He had this notion that the Igbo language—which had very many different dialects—should somehow manufacture a uniform dialect that would be used in writing to avoid all these different dialects.
Because the missionaries were powerful, what they wanted to do they did. This became the law. But the standard version cannot sing. There's nothing you can do with it to make it sing. It's heavy. It's wooden. It doesn't go anywhere."

Achebe's choice to write in English has caused controversy. While both African and non-African critics agree that Achebe modelled Things Fall Apart on classic European literature, they disagree about whether his novel upholds a Western model, or, in fact, subverts or confronts it.
Achebe continued to defend his decision: "English is something you spend your lifetime acquiring, so it would be foolish not to use it. Also, in the logic of colonization and decolonization it is actually a very powerful weapon in the fight to regain what was yours.

English was the language of colonization itself.
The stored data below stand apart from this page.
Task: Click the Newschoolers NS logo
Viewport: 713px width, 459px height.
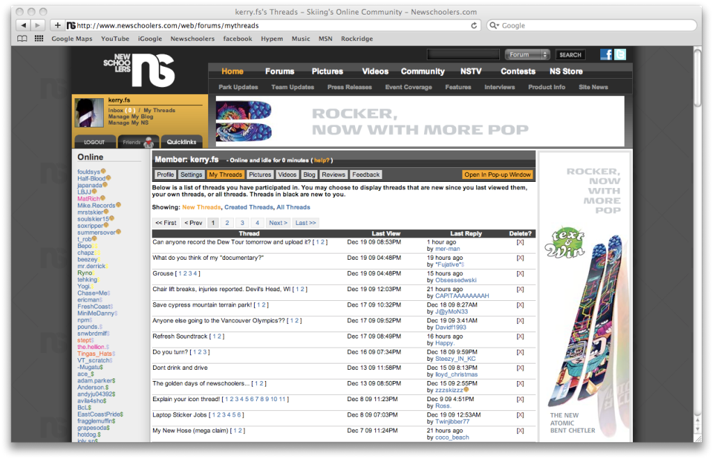Action: (143, 69)
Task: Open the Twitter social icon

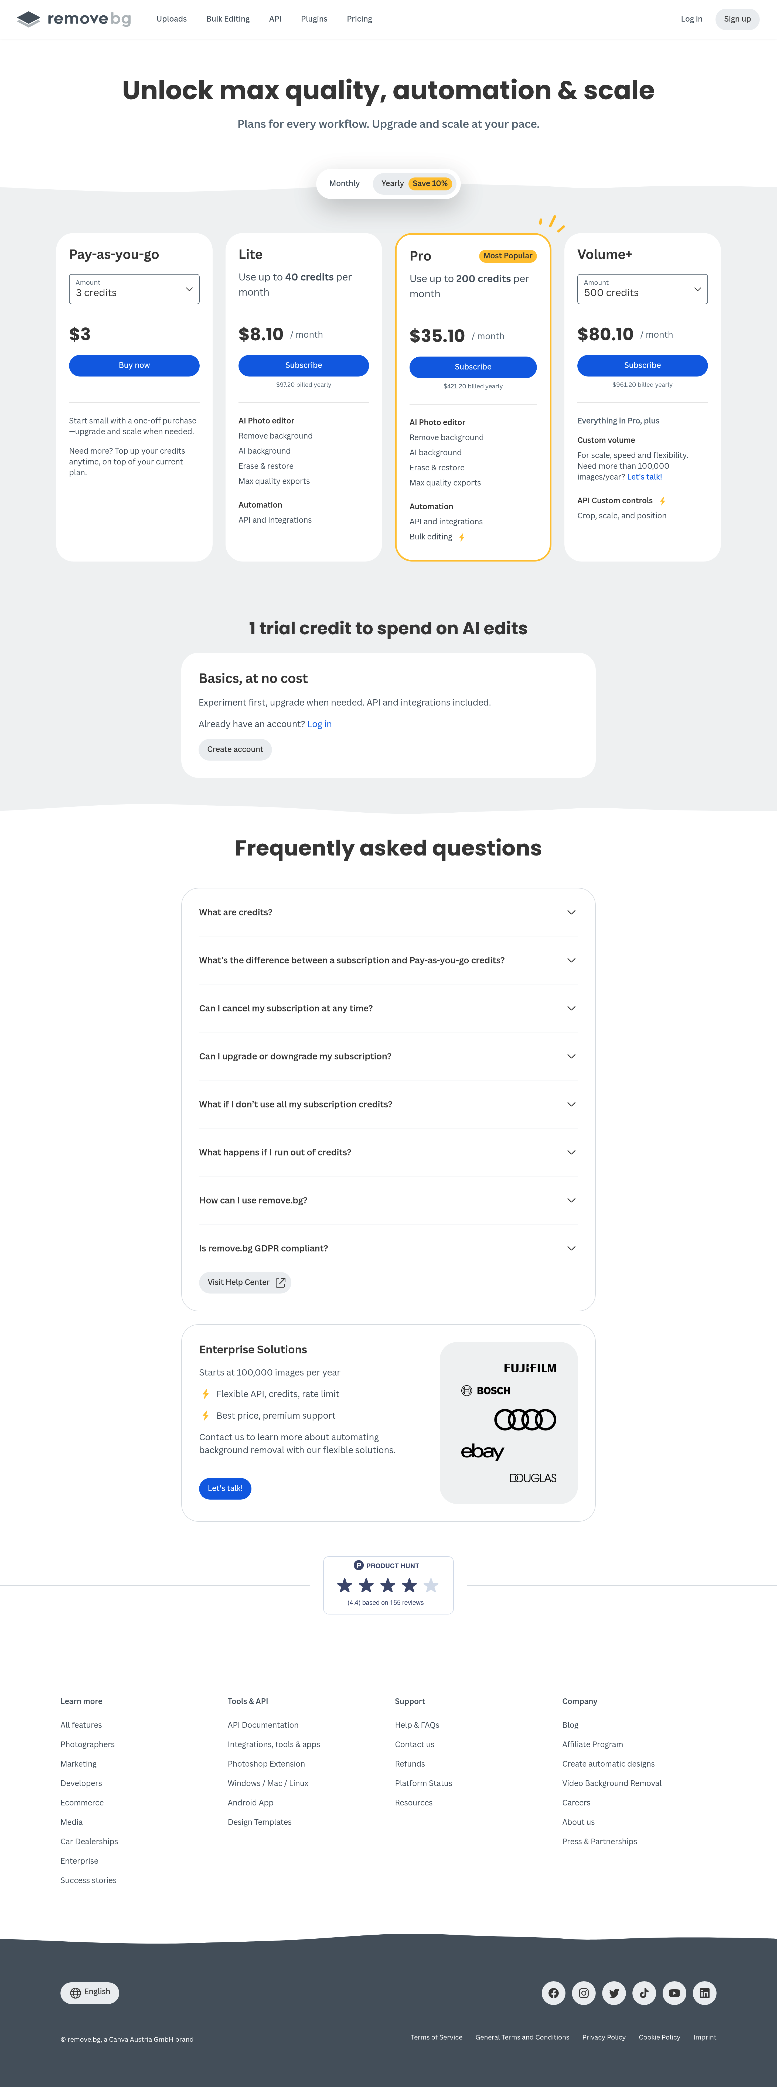Action: pos(614,1993)
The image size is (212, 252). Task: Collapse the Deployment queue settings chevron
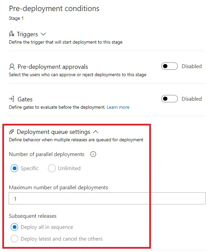pyautogui.click(x=96, y=132)
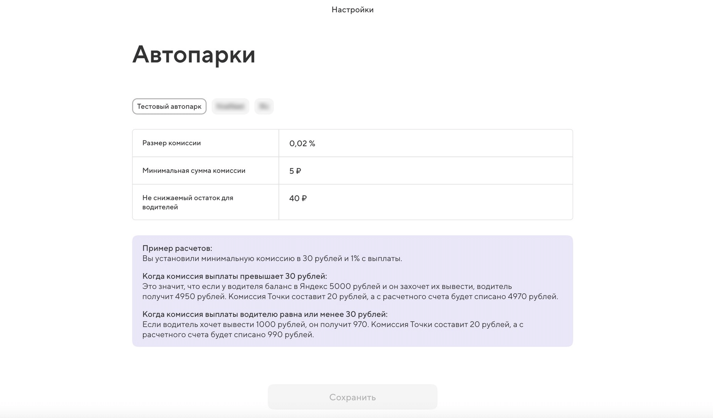The height and width of the screenshot is (418, 713).
Task: Switch to the blurred middle fleet tab
Action: coord(230,106)
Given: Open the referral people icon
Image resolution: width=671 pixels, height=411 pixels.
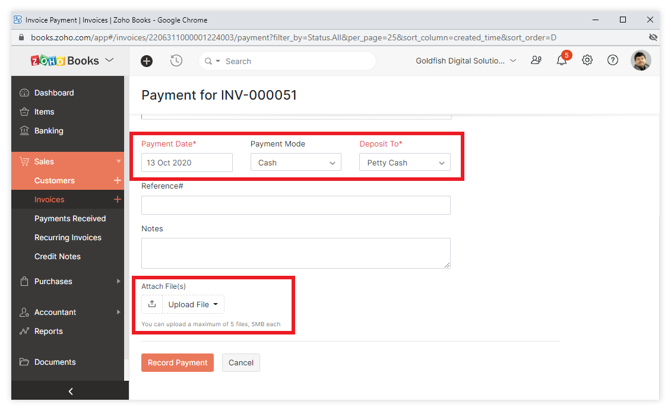Looking at the screenshot, I should click(x=536, y=60).
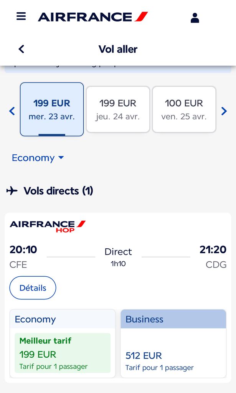
Task: Go back using the left chevron
Action: (x=21, y=49)
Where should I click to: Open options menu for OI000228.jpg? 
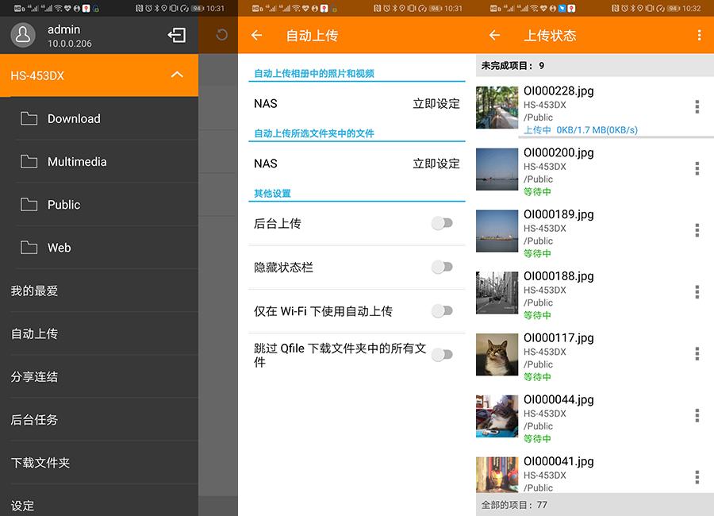697,107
It is not simply something you use because you have it anyway."
Achebe is noted for his inclusion of and weaving in of proverbs from Igbo oral culture into his writing.
This influence was explicitly referenced by Achebe in Things Fall Apart: "Among the Igbo the art of conversation is regarded very highly, and proverbs are the palm-oil with which words are eaten."

Things fall apart is the most read African literature and has been translated into more than 50 known world languages. You can find it in libraries all over the world. This classic African masterpiece sits amongst some of the finest piece of literary works of all time.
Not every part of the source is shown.